▶ **SUPPLIED RECORDS**
* * * * * * * * *

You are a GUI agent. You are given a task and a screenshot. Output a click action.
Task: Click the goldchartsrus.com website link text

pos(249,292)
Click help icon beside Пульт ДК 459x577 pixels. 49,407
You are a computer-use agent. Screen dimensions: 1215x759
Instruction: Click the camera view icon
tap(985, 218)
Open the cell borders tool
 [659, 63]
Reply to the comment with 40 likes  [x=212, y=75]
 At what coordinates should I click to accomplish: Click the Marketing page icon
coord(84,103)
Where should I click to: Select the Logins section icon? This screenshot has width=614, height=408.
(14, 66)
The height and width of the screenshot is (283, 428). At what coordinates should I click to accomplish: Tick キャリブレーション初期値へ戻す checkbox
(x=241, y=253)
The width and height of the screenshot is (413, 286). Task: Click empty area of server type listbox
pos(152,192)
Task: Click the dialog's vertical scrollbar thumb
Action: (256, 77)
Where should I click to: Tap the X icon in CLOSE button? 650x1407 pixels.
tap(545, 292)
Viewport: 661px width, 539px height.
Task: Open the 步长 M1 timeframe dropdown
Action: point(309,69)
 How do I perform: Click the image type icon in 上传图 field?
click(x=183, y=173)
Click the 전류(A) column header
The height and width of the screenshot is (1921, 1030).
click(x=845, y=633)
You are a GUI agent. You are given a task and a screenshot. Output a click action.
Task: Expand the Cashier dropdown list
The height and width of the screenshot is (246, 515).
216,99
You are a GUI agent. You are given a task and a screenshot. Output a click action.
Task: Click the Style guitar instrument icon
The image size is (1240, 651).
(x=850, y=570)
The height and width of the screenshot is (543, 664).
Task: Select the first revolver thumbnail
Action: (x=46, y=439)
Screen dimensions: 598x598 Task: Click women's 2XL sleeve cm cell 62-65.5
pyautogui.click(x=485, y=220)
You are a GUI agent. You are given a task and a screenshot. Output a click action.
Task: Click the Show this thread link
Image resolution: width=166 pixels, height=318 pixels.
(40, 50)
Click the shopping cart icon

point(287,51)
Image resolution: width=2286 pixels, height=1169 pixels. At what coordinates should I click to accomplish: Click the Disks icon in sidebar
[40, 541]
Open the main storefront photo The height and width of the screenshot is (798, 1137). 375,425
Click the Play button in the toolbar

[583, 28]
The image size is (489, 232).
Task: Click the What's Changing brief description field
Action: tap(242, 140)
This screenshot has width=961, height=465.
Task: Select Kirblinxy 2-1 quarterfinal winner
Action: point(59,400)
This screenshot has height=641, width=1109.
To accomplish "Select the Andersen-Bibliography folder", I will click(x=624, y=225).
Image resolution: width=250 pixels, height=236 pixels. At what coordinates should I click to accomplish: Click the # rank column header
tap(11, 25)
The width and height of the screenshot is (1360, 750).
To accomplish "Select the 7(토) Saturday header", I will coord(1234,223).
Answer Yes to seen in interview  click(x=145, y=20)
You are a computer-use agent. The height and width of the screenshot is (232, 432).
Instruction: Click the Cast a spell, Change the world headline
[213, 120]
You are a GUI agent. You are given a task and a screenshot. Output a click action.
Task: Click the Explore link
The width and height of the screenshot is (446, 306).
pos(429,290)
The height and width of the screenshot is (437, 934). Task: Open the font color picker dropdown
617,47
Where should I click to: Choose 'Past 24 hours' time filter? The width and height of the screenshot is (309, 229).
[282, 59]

* * * * * * * * *

▶ **EXERCISE AIM**
Each line of the data must be returned exactly.

▶ **EXERCISE SOLUTION**
You are a GUI agent. You are given a task and a screenshot. Output a click action.
Task: Click the goldchartsrus.com website link text

pos(249,292)
Click help icon beside Пульт ДК 459x577 pixels. 49,407
You are a computer-use agent. Screen dimensions: 1215x759
Instruction: Click the camera view icon
tap(985, 218)
Open the cell borders tool
 [659, 63]
Reply to the comment with 40 likes  [x=212, y=75]
 At what coordinates should I click to accomplish: Click the Marketing page icon
coord(84,103)
Where should I click to: Select the Logins section icon? This screenshot has width=614, height=408.
(14, 66)
The height and width of the screenshot is (283, 428). At what coordinates should I click to accomplish: Tick キャリブレーション初期値へ戻す checkbox
(x=241, y=253)
The width and height of the screenshot is (413, 286). Task: Click empty area of server type listbox
pos(152,192)
Task: Click the dialog's vertical scrollbar thumb
Action: (256, 77)
Where should I click to: Tap the X icon in CLOSE button? 650x1407 pixels.
tap(545, 292)
Viewport: 661px width, 539px height.
Task: Open the 步长 M1 timeframe dropdown
Action: point(309,69)
 How do I perform: Click the image type icon in 上传图 field?
click(x=183, y=173)
Click the 전류(A) column header
The height and width of the screenshot is (1921, 1030).
click(x=845, y=633)
You are a GUI agent. You are given a task and a screenshot. Output a click action.
Task: Expand the Cashier dropdown list
The height and width of the screenshot is (246, 515).
216,99
You are a GUI agent. You are given a task and a screenshot. Output a click action.
Task: Click the Style guitar instrument icon
The image size is (1240, 651).
(x=850, y=570)
The height and width of the screenshot is (543, 664).
Task: Select the first revolver thumbnail
Action: (x=46, y=439)
Screen dimensions: 598x598 Task: Click women's 2XL sleeve cm cell 62-65.5
pyautogui.click(x=485, y=220)
You are a GUI agent. You are given a task and a screenshot. Output a click action.
Task: Click the Show this thread link
Image resolution: width=166 pixels, height=318 pixels.
(40, 50)
Click the shopping cart icon

point(287,51)
Image resolution: width=2286 pixels, height=1169 pixels. At what coordinates should I click to accomplish: Click the Disks icon in sidebar
[40, 541]
Open the main storefront photo The height and width of the screenshot is (798, 1137). 375,425
Click the Play button in the toolbar

[583, 28]
The image size is (489, 232).
Task: Click the What's Changing brief description field
Action: tap(242, 140)
This screenshot has width=961, height=465.
Task: Select Kirblinxy 2-1 quarterfinal winner
Action: point(59,400)
This screenshot has height=641, width=1109.
To accomplish "Select the Andersen-Bibliography folder", I will click(x=624, y=225).
Image resolution: width=250 pixels, height=236 pixels. At what coordinates should I click to accomplish: Click the # rank column header
tap(11, 25)
The width and height of the screenshot is (1360, 750).
To accomplish "Select the 7(토) Saturday header", I will coord(1234,223).
Answer Yes to seen in interview  click(x=145, y=20)
You are a computer-use agent. The height and width of the screenshot is (232, 432).
Instruction: Click the Cast a spell, Change the world headline
[213, 120]
You are a GUI agent. You are given a task and a screenshot. Output a click action.
Task: Click the Explore link
The width and height of the screenshot is (446, 306).
pos(429,290)
The height and width of the screenshot is (437, 934). Task: Open the font color picker dropdown
617,47
Where should I click to: Choose 'Past 24 hours' time filter? The width and height of the screenshot is (309, 229).
[282, 59]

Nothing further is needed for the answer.